Even with the best planning and forethought, there will be times when you need to roll back your database. There are many approaches to rolling back failed deployments.

• Create a SQL file that rolls back the changes quickly. (For example, while you are in staging, use a compare utility to generate the script.) This file should be part of the deployment package so that you can quickly run the rollback if there is an error.
• Roll forward (quickly push a new build that fixes the issue).
• Rely on source control and labels or branches to recreate and deploy the previous version.
• Restore a full backup of your database. (Use a tool that ships with your database, such as pg_restore in Postgres.)
• Use a tool provided by your platform, such as Heroku Postgres Rollback and Heroku Release Rollback for code. As the name implies, Heroku Postgres Rollback allows you to easily roll back your database to a previous point in time, quickly and confidently moving your database back to a working release.

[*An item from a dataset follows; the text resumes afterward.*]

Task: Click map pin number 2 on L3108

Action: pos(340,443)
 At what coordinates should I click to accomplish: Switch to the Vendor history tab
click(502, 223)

Be aware that all these solutions come with their own challenges, such as potential loss of new data (restoring a backup or redeploying) and introducing new bugs.

Summary

Database changes and migrations can be scary, and can cause serious mistrust. However, if you place your database under CI/CD controls, you can not only confidently migrate your changes, but also move towards a better agile and DevOps experience. This is can be as simple as using source control for your database schema, having a good process in place with your DevOps and DBA teams, and using your existing CI tools to test and migrate your databases. Once you establish and train your team on the new process, future changes will be smoother and more automatic than your old manual process.